What the task requires:
Would you please retype, exactly, the lines of the listing below between the line with "学力向上委員会の所在地はわかりづらい (161, 2494)" and the line with "2026-03（1） (131, 512)", inclusive?

Records to use:
"""

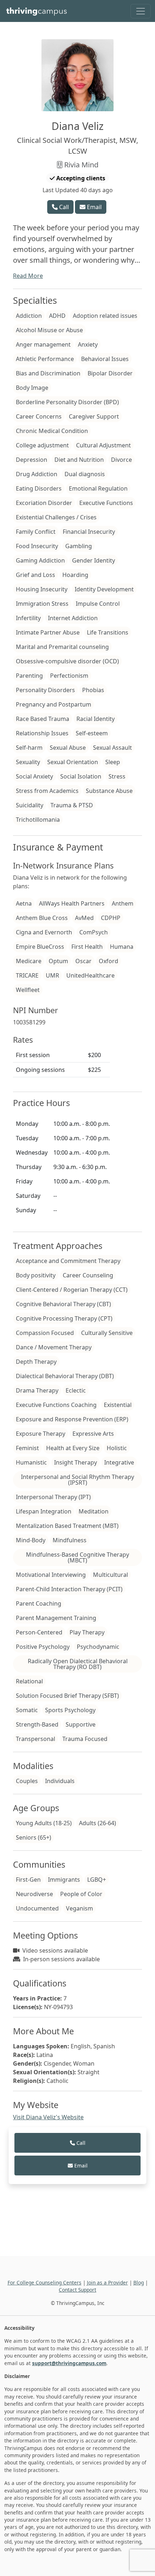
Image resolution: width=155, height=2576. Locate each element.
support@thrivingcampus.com (69, 2363)
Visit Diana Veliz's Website (48, 2117)
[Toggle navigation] (140, 11)
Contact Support (77, 2289)
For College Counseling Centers (44, 2282)
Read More (28, 276)
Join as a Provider (107, 2282)
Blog (138, 2282)
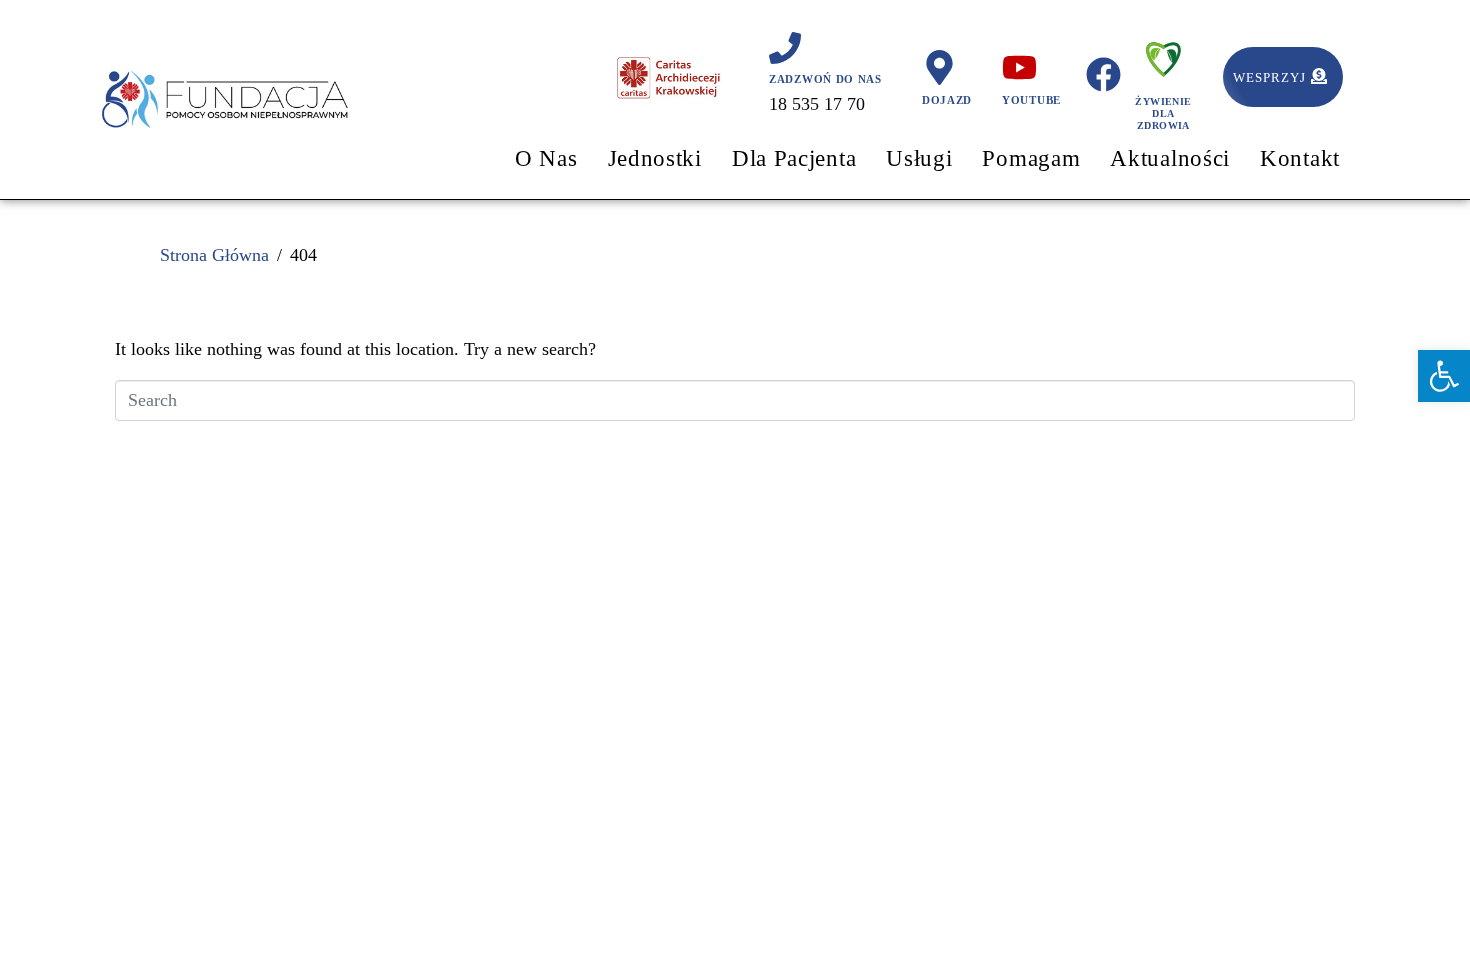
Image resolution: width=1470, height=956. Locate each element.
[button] (1444, 376)
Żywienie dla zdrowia (1163, 113)
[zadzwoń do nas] (785, 48)
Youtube (1031, 100)
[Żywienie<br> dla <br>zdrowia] (1163, 54)
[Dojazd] (939, 67)
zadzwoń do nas (825, 79)
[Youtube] (1019, 67)
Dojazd (947, 100)
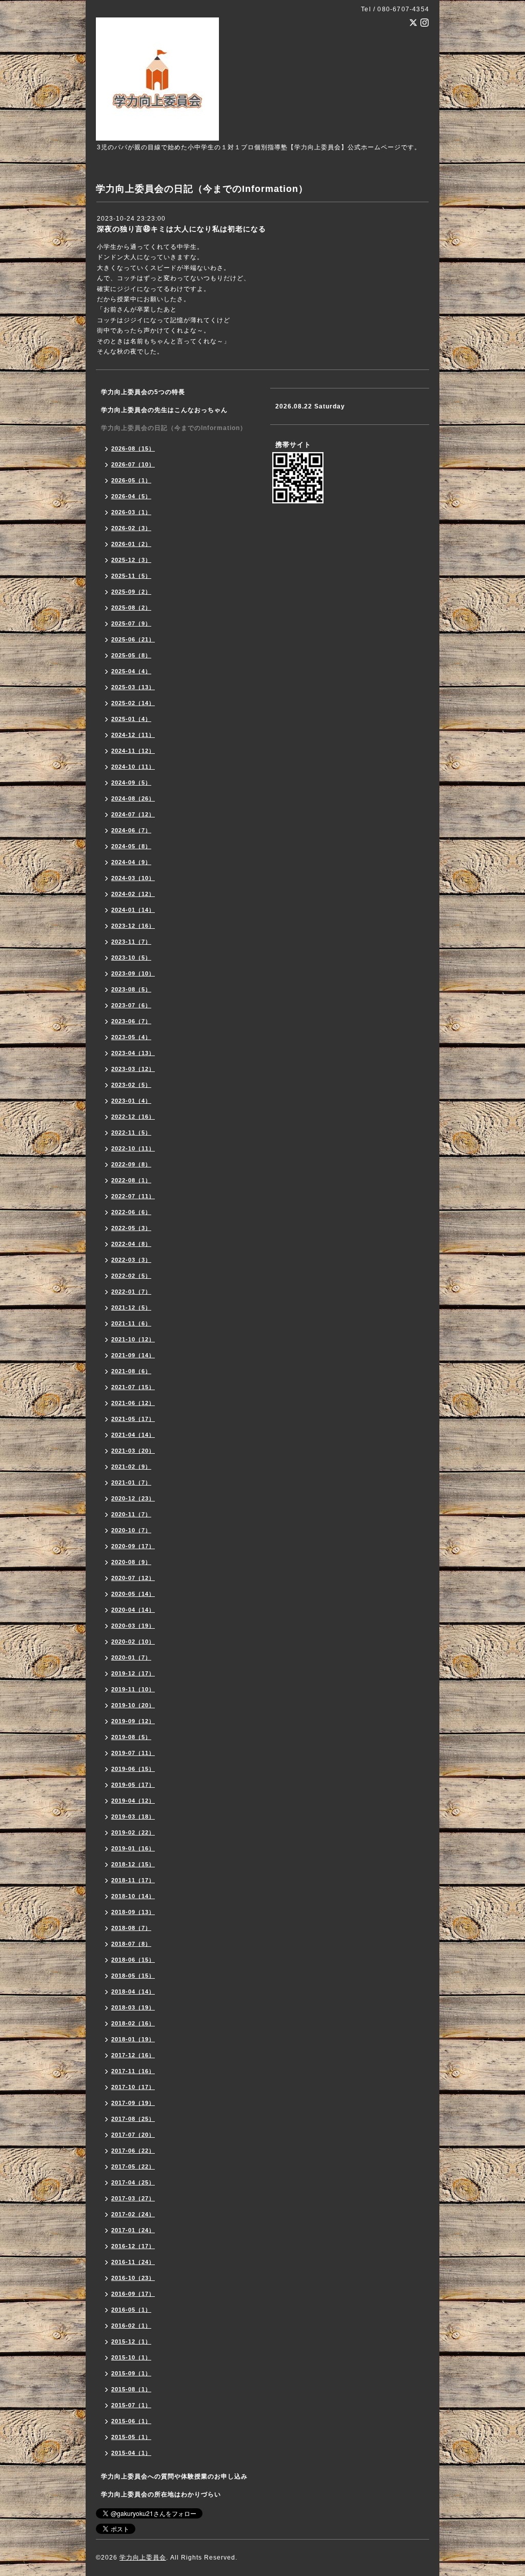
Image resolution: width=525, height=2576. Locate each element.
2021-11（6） (131, 1323)
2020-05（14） (133, 1594)
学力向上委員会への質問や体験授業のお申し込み (174, 2476)
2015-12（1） (131, 2341)
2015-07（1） (131, 2405)
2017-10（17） (133, 2087)
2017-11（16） (133, 2071)
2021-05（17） (133, 1419)
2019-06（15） (133, 1769)
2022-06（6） (131, 1212)
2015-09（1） (131, 2373)
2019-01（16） (133, 1848)
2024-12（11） (133, 735)
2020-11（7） (131, 1514)
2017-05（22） (133, 2166)
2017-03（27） (133, 2198)
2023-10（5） (131, 957)
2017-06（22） (133, 2151)
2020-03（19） (133, 1626)
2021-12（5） (131, 1307)
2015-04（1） (131, 2453)
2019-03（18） (133, 1816)
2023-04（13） (133, 1053)
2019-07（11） (133, 1753)
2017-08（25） (133, 2119)
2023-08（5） (131, 989)
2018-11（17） (133, 1880)
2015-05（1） (131, 2437)
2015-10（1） (131, 2357)
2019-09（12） (133, 1721)
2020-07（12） (133, 1578)
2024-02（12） (133, 894)
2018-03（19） (133, 2007)
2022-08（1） (131, 1180)
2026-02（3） (131, 528)
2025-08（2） (131, 607)
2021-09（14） (133, 1355)
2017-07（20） (133, 2135)
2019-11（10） (133, 1689)
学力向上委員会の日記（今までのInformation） (174, 428)
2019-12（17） (133, 1673)
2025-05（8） (131, 655)
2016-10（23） (133, 2278)
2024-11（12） (133, 751)
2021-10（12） (133, 1339)
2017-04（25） (133, 2182)
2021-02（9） (131, 1466)
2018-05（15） (133, 1976)
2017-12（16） (133, 2055)
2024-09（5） (131, 782)
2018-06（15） (133, 1960)
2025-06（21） (133, 639)
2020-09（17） (133, 1546)
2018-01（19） (133, 2039)
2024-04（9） (131, 862)
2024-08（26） (133, 798)
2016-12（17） (133, 2246)
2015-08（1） (131, 2389)
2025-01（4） (131, 719)
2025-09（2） (131, 592)
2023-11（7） (131, 942)
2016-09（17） (133, 2294)
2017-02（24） (133, 2214)
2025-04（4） (131, 671)
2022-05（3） (131, 1228)
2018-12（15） (133, 1864)
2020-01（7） (131, 1657)
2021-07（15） (133, 1387)
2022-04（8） (131, 1244)
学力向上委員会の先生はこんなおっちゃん (164, 410)
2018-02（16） (133, 2023)
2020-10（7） (131, 1530)
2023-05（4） (131, 1037)
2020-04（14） (133, 1610)
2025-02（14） (133, 703)
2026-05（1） (131, 480)
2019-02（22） (133, 1832)
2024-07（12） (133, 814)
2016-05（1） (131, 2310)
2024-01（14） (133, 910)
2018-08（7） (131, 1928)
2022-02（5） (131, 1276)
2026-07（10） (133, 464)
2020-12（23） (133, 1498)
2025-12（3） (131, 560)
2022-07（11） (133, 1196)
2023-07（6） (131, 1005)
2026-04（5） (131, 496)
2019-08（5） (131, 1737)
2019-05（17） (133, 1785)
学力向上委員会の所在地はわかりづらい (161, 2494)
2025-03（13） (133, 687)
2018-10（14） (133, 1896)
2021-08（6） (131, 1371)
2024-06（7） (131, 830)
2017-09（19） (133, 2103)
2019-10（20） (133, 1705)
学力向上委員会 (142, 2557)
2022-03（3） (131, 1260)
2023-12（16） (133, 926)
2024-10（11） (133, 767)
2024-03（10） (133, 878)
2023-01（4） (131, 1101)
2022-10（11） (133, 1148)
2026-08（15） (133, 448)
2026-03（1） (131, 512)
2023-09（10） (133, 973)
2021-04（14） (133, 1435)
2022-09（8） (131, 1164)
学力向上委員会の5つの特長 (143, 392)
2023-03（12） (133, 1069)
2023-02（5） (131, 1085)
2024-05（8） (131, 846)
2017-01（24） (133, 2230)
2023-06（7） (131, 1021)
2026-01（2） (131, 544)
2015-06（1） (131, 2421)
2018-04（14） (133, 1991)
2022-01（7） (131, 1292)
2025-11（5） (131, 576)
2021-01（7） (131, 1482)
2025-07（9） (131, 623)
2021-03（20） (133, 1451)
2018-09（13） (133, 1912)
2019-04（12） (133, 1801)
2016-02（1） (131, 2326)
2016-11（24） (133, 2262)
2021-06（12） (133, 1403)
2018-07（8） (131, 1944)
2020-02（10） (133, 1641)
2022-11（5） (131, 1132)
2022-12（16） (133, 1117)
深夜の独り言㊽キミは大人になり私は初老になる (181, 229)
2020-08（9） (131, 1562)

"""

Your response:
学力向上委員会の所在地はわかりづらい (161, 2494)
2025-03（13） (133, 687)
2018-10（14） (133, 1896)
2021-08（6） (131, 1371)
2024-06（7） (131, 830)
2017-09（19） (133, 2103)
2019-10（20） (133, 1705)
学力向上委員会 (142, 2557)
2022-03（3） (131, 1260)
2023-12（16） (133, 926)
2024-10（11） (133, 767)
2024-03（10） (133, 878)
2023-01（4） (131, 1101)
2022-10（11） (133, 1148)
2026-08（15） (133, 448)
2026-03（1） (131, 512)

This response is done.